Los acostumbrados.


Los acostumbrados se acostumbran rápido a esta nueva forma de vivir. Se acostumbran a los barbijos, a embadurnarse con alcohol antes de entrar en todos lados, se acostumbran a hacer filas eternas en los mercados, se acostumbran a vivir sin teatros, sin cines, sin arte. Los acostumbrados se acostumbran a leer los diarios, a ver la tele y las publicidades y así naturalizan lo innaturalizable. Los acostumbrados no exigen nada, obedecer es su privilegio. Los acostumbrados no creen ni en las plantas que sanan ni en los pájaros que migran cruzando el mundo, no creen en las estrellas ni en los asteroides que entran en la atmósfera, no creen en el aire puro ni en el agua limpia que corre por los ríos, no creen en el buen vivir como un derecho para todas las criaturas que habitamos este planeta; los acostumbrados creen en lo que deben creer para seguir creyendo en eso eternamente.
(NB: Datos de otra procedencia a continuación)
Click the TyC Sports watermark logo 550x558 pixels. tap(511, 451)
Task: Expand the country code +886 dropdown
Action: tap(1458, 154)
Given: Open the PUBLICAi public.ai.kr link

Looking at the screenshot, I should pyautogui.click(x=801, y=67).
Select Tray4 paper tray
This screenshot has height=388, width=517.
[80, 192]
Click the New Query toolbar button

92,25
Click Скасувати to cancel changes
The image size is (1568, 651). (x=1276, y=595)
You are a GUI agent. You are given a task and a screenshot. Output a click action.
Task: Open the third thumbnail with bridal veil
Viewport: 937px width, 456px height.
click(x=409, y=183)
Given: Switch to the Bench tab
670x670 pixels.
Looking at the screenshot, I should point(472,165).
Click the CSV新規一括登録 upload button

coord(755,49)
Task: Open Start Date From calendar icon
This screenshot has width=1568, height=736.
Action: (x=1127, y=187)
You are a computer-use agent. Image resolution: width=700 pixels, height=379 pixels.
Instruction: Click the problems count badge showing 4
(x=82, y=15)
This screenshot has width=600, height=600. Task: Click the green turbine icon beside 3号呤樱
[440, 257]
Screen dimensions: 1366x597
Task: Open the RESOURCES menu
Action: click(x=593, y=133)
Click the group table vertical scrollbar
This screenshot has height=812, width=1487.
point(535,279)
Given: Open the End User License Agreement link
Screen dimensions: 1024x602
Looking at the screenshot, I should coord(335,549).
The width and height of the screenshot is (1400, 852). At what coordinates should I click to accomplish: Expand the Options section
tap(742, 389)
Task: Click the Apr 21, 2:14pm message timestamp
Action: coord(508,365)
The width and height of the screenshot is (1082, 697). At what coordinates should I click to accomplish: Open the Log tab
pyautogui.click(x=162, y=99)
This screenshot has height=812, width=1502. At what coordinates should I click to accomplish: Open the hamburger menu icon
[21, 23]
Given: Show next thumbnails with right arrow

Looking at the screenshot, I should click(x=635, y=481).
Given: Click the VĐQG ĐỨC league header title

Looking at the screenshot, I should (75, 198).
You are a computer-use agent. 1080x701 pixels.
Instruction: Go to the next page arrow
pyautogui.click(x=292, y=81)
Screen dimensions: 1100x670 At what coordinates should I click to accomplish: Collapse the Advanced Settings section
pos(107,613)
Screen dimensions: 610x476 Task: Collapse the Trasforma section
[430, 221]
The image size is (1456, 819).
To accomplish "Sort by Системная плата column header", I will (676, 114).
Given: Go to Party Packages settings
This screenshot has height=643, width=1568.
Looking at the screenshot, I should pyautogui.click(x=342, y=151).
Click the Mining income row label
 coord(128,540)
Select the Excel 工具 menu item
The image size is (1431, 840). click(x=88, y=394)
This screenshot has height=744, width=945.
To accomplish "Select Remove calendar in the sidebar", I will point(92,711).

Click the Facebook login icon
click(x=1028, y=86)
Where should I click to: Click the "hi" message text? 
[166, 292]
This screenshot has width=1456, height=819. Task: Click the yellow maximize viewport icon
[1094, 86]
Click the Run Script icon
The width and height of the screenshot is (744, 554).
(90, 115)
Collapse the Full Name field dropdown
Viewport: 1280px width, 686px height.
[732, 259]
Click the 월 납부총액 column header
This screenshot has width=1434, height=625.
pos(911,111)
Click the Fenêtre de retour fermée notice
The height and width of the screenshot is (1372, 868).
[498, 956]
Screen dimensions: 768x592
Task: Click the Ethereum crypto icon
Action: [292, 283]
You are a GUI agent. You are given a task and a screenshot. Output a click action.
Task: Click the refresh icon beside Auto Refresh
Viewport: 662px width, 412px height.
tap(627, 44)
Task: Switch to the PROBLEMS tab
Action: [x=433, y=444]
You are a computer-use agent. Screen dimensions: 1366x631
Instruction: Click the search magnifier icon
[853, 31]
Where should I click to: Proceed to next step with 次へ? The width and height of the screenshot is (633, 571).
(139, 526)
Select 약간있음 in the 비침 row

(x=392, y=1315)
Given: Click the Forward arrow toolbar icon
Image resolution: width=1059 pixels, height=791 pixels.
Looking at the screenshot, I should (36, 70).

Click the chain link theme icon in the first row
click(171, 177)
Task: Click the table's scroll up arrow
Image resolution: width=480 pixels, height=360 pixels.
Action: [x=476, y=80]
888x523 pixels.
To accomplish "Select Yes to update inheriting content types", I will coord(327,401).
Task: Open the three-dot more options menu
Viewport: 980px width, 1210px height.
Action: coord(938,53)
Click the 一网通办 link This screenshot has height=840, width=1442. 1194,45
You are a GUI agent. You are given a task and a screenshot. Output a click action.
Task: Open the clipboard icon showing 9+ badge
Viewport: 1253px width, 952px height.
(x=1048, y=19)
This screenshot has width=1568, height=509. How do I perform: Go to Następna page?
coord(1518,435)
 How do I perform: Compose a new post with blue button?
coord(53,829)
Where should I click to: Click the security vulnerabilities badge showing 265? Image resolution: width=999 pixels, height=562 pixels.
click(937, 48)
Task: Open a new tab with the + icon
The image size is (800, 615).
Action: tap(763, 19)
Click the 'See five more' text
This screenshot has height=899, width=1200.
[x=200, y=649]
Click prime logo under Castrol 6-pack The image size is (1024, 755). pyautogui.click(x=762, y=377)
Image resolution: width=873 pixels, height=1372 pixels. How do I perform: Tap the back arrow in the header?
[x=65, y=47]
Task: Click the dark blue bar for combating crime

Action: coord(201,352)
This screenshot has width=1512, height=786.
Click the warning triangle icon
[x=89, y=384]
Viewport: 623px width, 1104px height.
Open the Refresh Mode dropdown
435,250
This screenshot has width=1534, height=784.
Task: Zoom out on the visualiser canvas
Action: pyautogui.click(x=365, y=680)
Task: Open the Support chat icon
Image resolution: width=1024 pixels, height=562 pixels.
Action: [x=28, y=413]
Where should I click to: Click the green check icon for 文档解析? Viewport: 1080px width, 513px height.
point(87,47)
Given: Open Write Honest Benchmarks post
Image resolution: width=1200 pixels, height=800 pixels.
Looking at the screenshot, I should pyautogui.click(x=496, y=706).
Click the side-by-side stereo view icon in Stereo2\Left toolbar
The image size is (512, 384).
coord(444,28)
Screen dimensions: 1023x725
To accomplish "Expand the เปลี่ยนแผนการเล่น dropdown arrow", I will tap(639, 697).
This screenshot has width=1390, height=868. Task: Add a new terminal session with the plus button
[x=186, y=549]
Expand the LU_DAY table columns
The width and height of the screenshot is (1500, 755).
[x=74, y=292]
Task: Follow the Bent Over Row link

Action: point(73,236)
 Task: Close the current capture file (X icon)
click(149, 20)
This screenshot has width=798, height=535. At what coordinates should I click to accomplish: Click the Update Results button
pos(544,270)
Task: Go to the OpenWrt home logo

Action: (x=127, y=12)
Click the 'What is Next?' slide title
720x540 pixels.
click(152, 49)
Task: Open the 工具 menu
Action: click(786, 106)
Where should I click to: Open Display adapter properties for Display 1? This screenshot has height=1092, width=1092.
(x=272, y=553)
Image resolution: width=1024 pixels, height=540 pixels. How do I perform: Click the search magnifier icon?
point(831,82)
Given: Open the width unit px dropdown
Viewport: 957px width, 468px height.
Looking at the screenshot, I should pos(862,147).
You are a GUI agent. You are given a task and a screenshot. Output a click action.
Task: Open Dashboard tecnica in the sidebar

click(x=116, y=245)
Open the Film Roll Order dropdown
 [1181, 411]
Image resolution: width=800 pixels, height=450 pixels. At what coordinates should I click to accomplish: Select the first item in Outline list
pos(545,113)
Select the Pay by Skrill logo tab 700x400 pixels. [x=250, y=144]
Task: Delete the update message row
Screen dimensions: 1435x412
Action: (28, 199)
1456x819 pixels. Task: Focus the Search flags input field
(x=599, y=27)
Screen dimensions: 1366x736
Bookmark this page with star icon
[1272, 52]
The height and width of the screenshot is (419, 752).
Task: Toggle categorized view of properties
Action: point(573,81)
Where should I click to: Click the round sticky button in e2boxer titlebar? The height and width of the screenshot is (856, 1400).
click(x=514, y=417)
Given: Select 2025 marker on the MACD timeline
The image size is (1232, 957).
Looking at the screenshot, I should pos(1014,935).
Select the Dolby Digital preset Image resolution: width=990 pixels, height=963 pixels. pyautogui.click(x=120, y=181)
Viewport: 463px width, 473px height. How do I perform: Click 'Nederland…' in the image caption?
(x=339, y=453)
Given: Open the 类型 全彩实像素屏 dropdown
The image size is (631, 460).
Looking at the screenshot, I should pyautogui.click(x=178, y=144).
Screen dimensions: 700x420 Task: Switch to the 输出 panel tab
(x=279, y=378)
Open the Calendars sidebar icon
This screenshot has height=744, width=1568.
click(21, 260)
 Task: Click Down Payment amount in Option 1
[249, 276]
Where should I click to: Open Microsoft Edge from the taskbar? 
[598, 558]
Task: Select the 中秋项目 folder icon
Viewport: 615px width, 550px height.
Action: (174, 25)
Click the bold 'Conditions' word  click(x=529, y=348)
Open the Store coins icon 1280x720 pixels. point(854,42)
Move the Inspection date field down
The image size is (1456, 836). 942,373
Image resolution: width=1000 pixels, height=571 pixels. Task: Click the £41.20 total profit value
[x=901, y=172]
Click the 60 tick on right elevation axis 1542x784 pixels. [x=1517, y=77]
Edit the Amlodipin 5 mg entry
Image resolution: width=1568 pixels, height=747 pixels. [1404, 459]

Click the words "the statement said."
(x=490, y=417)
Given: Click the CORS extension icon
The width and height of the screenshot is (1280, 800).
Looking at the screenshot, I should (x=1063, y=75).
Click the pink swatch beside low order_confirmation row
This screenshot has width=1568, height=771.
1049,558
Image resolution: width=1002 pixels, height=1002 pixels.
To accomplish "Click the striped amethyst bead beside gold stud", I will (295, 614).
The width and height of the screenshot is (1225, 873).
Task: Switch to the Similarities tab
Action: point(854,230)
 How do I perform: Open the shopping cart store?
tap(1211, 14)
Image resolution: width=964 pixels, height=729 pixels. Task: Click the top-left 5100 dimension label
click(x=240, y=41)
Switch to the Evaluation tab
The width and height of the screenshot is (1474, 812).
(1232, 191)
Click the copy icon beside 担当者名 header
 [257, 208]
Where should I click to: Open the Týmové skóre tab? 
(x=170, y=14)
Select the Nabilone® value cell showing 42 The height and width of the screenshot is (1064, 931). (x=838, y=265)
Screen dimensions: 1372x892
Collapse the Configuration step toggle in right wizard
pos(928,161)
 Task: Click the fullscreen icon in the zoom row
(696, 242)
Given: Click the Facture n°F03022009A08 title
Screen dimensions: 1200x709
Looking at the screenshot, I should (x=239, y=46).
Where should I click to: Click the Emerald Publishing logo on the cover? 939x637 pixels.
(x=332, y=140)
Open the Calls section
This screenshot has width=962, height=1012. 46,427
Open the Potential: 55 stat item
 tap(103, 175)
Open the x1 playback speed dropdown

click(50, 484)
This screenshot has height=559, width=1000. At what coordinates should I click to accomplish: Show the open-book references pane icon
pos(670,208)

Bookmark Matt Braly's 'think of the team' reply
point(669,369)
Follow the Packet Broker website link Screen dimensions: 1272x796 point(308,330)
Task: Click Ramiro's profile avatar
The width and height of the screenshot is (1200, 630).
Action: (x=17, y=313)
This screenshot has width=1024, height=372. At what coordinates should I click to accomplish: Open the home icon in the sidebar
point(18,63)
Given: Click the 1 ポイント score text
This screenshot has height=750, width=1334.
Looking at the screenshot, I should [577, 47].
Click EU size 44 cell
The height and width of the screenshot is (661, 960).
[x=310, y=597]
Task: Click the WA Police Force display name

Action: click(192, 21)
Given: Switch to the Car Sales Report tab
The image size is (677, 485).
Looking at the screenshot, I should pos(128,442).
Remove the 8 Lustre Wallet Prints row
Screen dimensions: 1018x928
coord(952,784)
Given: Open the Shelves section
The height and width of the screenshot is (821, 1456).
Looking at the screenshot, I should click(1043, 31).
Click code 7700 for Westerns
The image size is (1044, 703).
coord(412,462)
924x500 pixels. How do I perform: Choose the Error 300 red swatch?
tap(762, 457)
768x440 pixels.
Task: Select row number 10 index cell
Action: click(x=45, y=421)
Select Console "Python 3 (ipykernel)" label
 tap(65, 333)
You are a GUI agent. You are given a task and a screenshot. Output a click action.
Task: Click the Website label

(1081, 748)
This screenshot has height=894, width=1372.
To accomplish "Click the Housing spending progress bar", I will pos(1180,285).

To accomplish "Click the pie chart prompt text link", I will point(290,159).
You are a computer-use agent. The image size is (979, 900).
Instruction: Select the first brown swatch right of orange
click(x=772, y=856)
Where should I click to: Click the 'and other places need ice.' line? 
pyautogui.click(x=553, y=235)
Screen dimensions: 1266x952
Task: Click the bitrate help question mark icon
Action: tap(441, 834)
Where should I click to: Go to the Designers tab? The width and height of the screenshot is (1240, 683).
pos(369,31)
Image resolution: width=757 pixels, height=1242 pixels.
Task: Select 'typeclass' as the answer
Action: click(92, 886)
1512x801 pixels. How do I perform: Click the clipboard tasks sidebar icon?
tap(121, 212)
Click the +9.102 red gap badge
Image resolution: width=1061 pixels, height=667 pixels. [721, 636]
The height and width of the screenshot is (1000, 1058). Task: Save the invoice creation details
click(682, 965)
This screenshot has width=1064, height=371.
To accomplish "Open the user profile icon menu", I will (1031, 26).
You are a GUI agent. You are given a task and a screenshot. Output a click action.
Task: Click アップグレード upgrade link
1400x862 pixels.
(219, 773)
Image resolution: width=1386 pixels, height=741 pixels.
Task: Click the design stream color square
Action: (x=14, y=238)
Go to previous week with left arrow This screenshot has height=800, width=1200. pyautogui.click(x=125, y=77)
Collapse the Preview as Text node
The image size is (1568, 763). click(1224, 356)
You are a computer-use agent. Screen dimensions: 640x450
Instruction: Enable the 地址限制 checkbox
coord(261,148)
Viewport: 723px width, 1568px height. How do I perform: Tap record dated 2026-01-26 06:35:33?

Los acostumbrados están tan acostumbrados, que no reparan en absolutamente nada, no prestan atención a la vida ni a su ausencia, no reflexionan sobre las razones del encierro ni del dolor ajeno, los acostumbrados no ven los incendios ni los cadáveres de los animales calcinados por el fuego, tampoco ven gallinas, ni vacas, ni peces, ni cerdos en lo que se llevan a la boca, los acostumbrados no ven más allá de los muros de cemento. Los acostumbrados nacen, consumen, se reproducen, enferman y mueren.

Y en un futuro, cuando las ruinas de los acostumbrados decoren el mundo, y la naturaleza negada durante tanto tiempo escale los fríos muros en busca del sol, la civilización de los acostumbrados habrá sido un mal sueño nomas.